As China emerges as a global economic superpower, shifts in its growth trajectory are increasingly significant for the region and world. The Singapore Institute of International Affairs held a hybrid talk on 19 April 2022 on “Challenges for China’s Economy: Growth amidst Zero-Covid and Implications for the Region”, featuring perspectives from Professor Fan Gang, Executive Director at the National Economic Research Institute of China and Professor Bert Hofman, Director of the East Asian Institute at the National University of Singapore. The session was held under the Chatham House Rule.
Economic impacts of the Zero-COVID Policy
Despite China’s efforts to mitigate the effects of the pandemic, the country’s Gross Domestic Product (GDP) growth is predicted to fall from 4.8 per cent to 2 per cent this year due to the sharp deterioration in economic activities.
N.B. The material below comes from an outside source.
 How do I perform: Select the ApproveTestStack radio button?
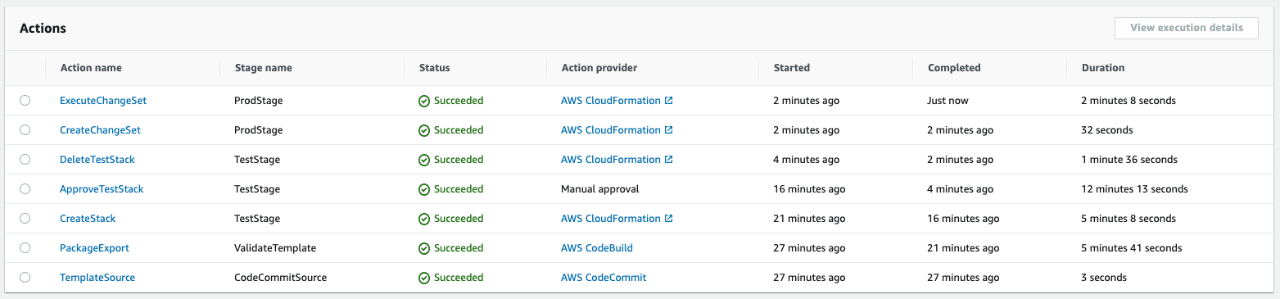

Investment in healthcare infrastructure that was in response to rising case numbers is also expected to taper off towards the end of the year, thereby further reducing GDP growth.
As China’s factory activity slows due to its Zero-COVID policy and lockdowns, this also means a decrease in exports and a negative impact on global supply chains. With China contributing to around 26% of global manufacturing output, a spike in global commodity prices is expected. However, this rise in inflation rate is likely to be short-term.
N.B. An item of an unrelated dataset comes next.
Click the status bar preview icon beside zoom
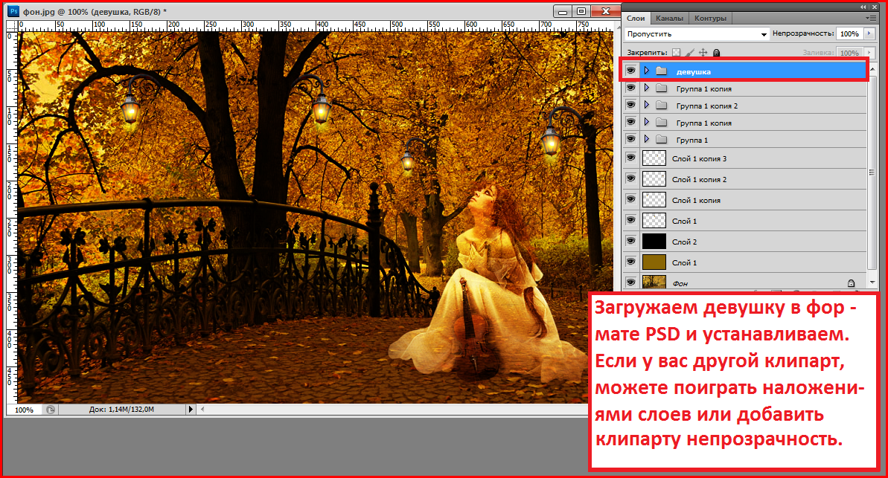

China’s government is currently focused on speeding up vaccination rates, especially for the elderly and vulnerable groups, and has approved trials of home-grown mRNA vaccines, which will put China on a better footing in the fight against COVID-19. Additionally, one reason for the country’s caution with regards to reopening is concern over limited capacity in medical facilities, especially in rural areas. In response, China has been building more modular hospitals both in urban and rural areas in the event of an increase in patients.
Addressing the property bubble
Another challenge facing China’s economy is the slowdown in the real estate sector. China’s property-led growth model can lead to economic instability when the bubble bursts and prices fall. That said, the government is currently working on ways to encourage other investment options such as privately supplied pension savings schemes and hukou reforms. To some extent, property prices in China will need to correct and asset prices should be expected to come down. But there is still some latent demand for housing in China.
Dual circulation and long-term development
Looking beyond the current economic situation to China’s future development, much has been said about China’s domestic-international “dual circulation” strategy, a concept that first surfaced from Chinese policymakers in 2020. Dual circulation aims to reduce the country’s dependency on external markets, in the context of Western efforts to decouple from China. China is understandably concerned about its dependence on other economies for critical supplies, but this does mean that part of the policy is aimed at increasing Chinese resilience rather than promoting trade as such.
However, China does have a strong interest in keeping its economy open more broadly, as demonstrated by its interest in multilateral economic partnerships such as the Regional Comprehensive Economic Partnership (RCEP). The establishment of the RCEP is significant for China as this is the first free trade agreement connecting China to Japan and South Korea. ASEAN is also a regional market and partner that China will continue to readily embrace.
Revitalising the Chinese economy
In the near to medium term, there are various avenues that China can explore to revitalise its economy. In the past, China used mega infrastructure projects as a growth driver. Today, green investments in energy transition could be the next growth driver. Investments in urbanisation will also continue to be crucial, as the urbanisation rate in China is still lower than most developing countries – there is still a great need for urban facilities and services. Educational reforms to equip the population with in-demand skills such as digital literacy can be harnessed.
Ideally, investments in these areas should be undertaken not only by state-owned enterprises but also private entities as healthy levels of competition between private entities is necessary for maximising productivity and profitability for investors. While there is still a great deal of uncertainty, there are reasons to remain optimistic about China’s economy.